Multimedia is the integrated use of multiple media—text, graphics, audio, video and animation—to present information in an interactive way. Its five basic elements are:

1. Text

The most fundamental element; written characters, words and numbers used to convey information, titles, menus and content. Properties include font, size, style and color.

2. Graphics (Images)

Still pictures such as photographs, drawings, charts and diagrams. Two types: raster/bitmap (made of pixels, e.g., JPEG, PNG) and vector (made of mathematical lines/curves, scalable). Graphics make content visually appealing and explanatory.

3. Audio (Sound)

Includes music, speech/narration and sound effects.
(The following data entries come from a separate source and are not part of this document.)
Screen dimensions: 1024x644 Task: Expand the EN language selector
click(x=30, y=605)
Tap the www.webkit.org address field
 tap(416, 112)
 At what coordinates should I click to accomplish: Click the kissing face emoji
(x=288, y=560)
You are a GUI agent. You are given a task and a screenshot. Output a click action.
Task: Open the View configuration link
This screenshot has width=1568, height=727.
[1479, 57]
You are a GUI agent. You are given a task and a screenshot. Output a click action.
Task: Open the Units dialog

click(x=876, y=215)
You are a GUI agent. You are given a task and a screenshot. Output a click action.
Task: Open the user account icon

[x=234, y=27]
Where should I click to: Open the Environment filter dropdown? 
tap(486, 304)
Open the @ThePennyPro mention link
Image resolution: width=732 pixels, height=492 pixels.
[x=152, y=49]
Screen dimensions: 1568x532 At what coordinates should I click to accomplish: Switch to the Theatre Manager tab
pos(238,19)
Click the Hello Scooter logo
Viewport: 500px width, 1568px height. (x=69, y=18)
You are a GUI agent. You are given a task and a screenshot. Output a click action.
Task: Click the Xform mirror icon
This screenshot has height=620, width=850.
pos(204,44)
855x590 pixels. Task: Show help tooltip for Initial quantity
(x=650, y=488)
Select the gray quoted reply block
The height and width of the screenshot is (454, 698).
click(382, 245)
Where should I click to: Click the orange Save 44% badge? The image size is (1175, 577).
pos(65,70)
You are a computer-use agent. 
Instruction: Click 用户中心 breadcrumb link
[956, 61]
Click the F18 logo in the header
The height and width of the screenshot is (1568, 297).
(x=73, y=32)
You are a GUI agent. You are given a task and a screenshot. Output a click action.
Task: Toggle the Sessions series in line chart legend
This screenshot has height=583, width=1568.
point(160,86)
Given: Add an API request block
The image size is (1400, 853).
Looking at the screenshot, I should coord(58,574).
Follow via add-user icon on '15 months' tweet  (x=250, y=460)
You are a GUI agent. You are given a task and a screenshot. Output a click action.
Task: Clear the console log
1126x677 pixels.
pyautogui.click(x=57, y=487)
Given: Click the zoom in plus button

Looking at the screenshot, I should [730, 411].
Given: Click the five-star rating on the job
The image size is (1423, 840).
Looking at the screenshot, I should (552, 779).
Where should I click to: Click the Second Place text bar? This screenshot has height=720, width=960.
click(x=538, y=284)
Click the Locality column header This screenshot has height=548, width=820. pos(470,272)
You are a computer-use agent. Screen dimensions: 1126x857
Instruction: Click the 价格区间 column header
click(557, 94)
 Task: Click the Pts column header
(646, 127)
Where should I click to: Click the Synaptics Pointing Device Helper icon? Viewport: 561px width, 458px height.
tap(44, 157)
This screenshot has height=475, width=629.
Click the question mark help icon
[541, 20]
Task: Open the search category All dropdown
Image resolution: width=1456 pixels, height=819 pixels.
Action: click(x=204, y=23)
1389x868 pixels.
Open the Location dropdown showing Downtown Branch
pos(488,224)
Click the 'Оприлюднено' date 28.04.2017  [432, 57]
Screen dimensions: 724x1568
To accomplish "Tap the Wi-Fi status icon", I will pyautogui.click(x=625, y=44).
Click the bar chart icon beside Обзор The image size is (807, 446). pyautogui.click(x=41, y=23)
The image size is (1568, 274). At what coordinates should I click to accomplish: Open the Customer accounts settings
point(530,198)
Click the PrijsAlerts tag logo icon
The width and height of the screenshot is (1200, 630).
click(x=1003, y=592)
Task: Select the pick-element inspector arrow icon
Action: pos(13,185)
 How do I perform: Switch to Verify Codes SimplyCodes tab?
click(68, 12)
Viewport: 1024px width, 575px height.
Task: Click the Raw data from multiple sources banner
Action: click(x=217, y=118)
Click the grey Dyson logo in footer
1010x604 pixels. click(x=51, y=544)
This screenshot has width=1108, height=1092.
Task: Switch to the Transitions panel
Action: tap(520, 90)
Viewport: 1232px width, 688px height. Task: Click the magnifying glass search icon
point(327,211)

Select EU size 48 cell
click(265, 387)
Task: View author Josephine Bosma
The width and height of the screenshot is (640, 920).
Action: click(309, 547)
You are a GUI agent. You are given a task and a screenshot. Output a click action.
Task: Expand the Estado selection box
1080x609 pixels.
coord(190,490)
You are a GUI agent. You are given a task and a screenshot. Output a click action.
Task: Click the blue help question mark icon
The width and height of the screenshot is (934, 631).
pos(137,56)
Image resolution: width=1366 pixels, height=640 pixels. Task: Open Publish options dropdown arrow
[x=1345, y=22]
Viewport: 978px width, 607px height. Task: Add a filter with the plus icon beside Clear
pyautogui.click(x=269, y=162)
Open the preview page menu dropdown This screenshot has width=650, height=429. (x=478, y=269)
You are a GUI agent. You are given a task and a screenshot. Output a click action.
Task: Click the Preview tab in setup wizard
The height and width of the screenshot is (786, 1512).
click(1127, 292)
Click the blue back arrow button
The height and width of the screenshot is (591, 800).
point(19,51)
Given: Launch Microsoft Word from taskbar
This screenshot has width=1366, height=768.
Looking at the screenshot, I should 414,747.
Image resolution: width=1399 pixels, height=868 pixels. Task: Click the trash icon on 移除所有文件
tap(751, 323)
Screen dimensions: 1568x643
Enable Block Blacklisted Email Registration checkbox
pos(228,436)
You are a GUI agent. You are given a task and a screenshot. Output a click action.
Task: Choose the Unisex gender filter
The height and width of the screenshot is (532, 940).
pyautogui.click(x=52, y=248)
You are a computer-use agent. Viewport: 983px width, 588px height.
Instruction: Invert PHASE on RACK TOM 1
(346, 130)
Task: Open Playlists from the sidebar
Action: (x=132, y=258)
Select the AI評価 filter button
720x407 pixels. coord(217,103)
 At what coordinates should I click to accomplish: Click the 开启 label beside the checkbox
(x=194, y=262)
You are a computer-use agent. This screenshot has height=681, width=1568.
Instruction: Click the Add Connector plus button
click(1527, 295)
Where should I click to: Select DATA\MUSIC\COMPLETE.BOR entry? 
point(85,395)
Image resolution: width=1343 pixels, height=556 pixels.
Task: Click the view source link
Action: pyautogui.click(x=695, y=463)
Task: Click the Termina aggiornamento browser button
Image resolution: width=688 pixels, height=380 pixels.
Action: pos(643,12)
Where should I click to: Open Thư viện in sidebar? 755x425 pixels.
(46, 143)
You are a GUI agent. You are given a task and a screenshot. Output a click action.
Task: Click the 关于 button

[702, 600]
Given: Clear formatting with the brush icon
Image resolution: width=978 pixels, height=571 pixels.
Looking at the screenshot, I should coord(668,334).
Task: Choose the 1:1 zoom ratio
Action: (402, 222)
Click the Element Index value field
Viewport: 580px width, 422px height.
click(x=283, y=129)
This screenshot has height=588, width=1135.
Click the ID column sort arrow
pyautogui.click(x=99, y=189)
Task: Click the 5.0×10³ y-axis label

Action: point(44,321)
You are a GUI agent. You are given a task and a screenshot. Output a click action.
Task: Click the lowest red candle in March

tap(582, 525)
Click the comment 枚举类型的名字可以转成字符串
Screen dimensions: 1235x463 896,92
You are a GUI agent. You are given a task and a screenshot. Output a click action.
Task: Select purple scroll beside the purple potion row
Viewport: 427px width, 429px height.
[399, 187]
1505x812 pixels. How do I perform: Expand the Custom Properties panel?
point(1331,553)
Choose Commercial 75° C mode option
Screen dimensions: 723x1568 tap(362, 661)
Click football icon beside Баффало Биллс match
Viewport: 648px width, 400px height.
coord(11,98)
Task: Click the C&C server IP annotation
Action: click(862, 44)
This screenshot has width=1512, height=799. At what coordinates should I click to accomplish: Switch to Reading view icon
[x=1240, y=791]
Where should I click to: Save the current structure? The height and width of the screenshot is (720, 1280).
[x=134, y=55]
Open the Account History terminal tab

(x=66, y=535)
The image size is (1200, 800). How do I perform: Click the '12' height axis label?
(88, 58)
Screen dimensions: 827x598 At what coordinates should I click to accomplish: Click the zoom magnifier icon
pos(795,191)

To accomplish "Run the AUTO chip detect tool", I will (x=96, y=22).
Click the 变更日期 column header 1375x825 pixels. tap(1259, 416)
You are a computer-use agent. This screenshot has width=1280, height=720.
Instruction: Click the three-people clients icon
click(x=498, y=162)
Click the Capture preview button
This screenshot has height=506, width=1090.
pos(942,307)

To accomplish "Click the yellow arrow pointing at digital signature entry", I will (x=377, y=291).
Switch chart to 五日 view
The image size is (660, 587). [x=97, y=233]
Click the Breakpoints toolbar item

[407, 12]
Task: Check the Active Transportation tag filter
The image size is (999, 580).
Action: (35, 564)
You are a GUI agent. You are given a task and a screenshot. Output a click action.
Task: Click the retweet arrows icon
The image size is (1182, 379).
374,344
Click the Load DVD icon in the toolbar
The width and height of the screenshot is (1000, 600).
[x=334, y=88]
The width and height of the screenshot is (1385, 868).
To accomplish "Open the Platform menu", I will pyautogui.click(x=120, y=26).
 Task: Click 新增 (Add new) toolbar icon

Common formats: MP3, WAV, MIDI. Enhances understanding and adds realism.

4. Video

A sequence of moving images, often combined with audio, that captures real-world or recorded action. Formats: MP4, AVI, MOV. Very effective for demonstrations and storytelling.

5. Animation

The rapid display of a sequence of images/frames to create the illusion of movement. Used for simulations, cartoons and visual effects (e.g., GIF, Flash, 3D animation).

(Interactivity is often included as a sixth element, allowing users to control navigation and flow.)

Short Notes on Cyber Crime

Cyber crime refers to any illegal or criminal activity carried out using computers, networks or the Internet, either by targeting computers/data or by using computers as a tool to commit a crime. It threatens the confidentiality, integrity and availability of information.

Common Types of Cyber Crime

• Hacking / unauthorized access: Breaking into computer systems to steal or alter data.
• Phishing: Tricking users via fake emails/websites to reveal passwords or bank details.
• Identity theft: Stealing someone’s personal information for fraud.
• Virus/malware attacks: Spreading malicious software to damage data or systems.
• Financial/online fraud: Credit-card fraud, fake online transactions.
• Cyber stalking / cyber bullying / defamation on social media.
• Software piracy and copyright infringement.
• Denial of Service (DoS) attacks that crash websites/servers.

Prevention

Use strong passwords, firewalls and antivirus software, keep systems updated, avoid suspicious links, encrypt sensitive data, and follow legal frameworks such as the Electronic Transactions Act, 2063 (Nepal) which penalizes cyber offences.

Conclusion: Cyber crime causes financial loss and breach of privacy, so awareness and proper security measures are essential.